Still, the bus system carries a tremendous number of people: 2 million weekday trips. That’s almost 100 times the ferry ridership. Most of the neighborhoods that ferries serve, such as East Midtown, Williamsburg and Long Island City, are expensive and centrally located. Many of the same neighborhoods would be connected by de Blasio’s pet streetcar project BQX. Buses, on the other hand, traverse every neighborhood in the city, including many that are deep in the outer boroughs, beyond the reach of the subway system. And, unlike the BQX, which may never come to fruition, getting already existing buses moving is relatively inexpensive and guaranteed to help suffering riders.

New Yorkers who don’t have cars, don’t live near the subway, or can’t use it because the stations mostly lack elevators, and don’t have the cash to spring for a car service or ride-hailing app, rely almost exclusively on the bus system. Bus riders are older and poorer, on average, than subway riders. Demographic data for ferry riders is not available, but the Village Voice interviewed 60 riders on four routes and found, “Ferry riders are, by and large, higher-income New Yorkers taking advantage of subsidized ferry rides to avoid subways and buses – not because it’s a faster commute, but because of the ferry’s creature comforts such as elbow room, concessions, alcohol, WiFi, and the fresh sea air.” A bus passenger in East Flatbush can only dream of such luxuries. Buses also allow a free transfer to or from a subway and can be accessed with an unlimited MetroCard – neither of which are true for the ferries and the BQX. That they are stuck with slower, unreliable service is as much a crisis as that the much more high-profile problems with the subways.

Traffic congestion, outdated technology, a lack of police enforcement and an overall lack of imagination are all slowing our buses down. As the subway system fails, more for-hire vehicles flood the streets. Truck traffic from all-day, non-stop deliveries forces buses to constantly compete for street space.

Police have failed to properly chase cars from illegally driving and parking in designated bus lanes, as Streetsblog and transit advocates have documented. Police themselves are some of the worst offenders, routinely abusing their placard privileges to park in lanes. De Blasio, despite his reputation as an ambitious liberal, has been largely deferential to the NYPD as mayor. He has failed to crack down on the number of police officers using placards to break traffic laws.

The MTA – with New York City Transit President Andy Byford fighting for transit much more aggressively than the somnolent Chairman Joe Lhota – has taken more of an interest in buses lately, rolling out a “Bus Action Plan” that will redesign half-century-old bus routes and enable passengers to board from both the front and the back on more buses, a simple but highly effective change that will cut down on boarding time.

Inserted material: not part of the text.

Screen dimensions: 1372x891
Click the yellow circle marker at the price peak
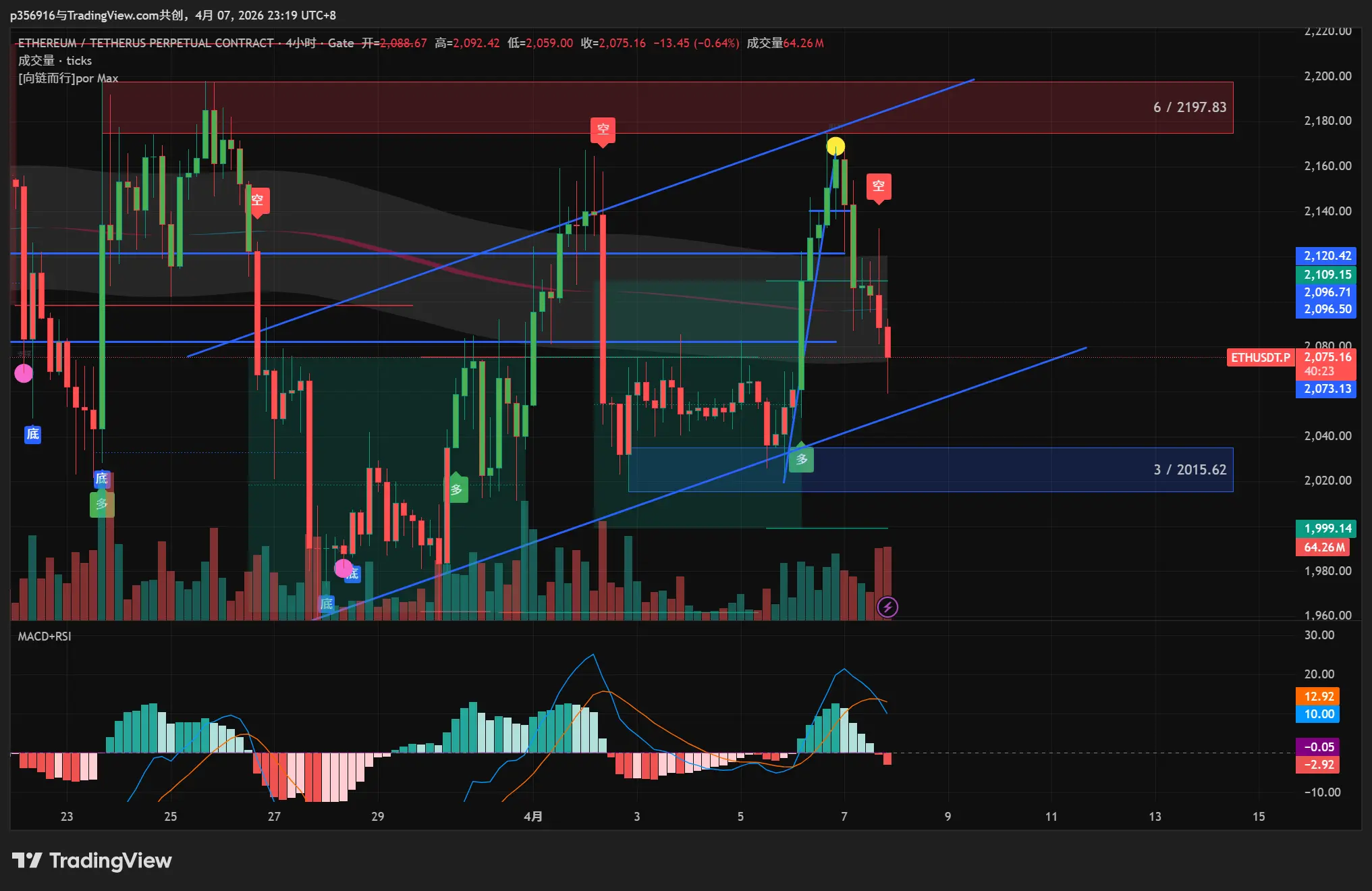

De Blasio’s Department of Transportation could drive change much faster by aggressively expanding Select Bus Service, a program begun under Bloomberg that created express bus service across the city with dedicated bus lanes. DOT should also roll out traffic signal priority on a wide scale – technology that times traffic signals to turn green when buses approach. As of now, TSP is only being implemented on a limited basis.

City Hall could send a message that the roadways will prioritize public transit, not private vehicles, by reclaiming space for buses and making them fast and reliable. Cities like London, Seoul and San Francisco have rapidly expanded dedicated bus lanes and put into place this common-sense technology to facilitate commutes.

Buses are not sexy. Politicians do not relish ribbon-cuttings for new bus lines or champion advanced traffic signals in press releases. There is no high-profile glory for SBS, like there was for Cuomo’s Second Avenue Subway, which cost billions of dollars to expand service to parts of the tony Upper East Side.

But de Blasio is supposed to be care more about helping the less advantaged. De Blasio should make a faster, more efficient bus system part of his legacy, before it’s too late.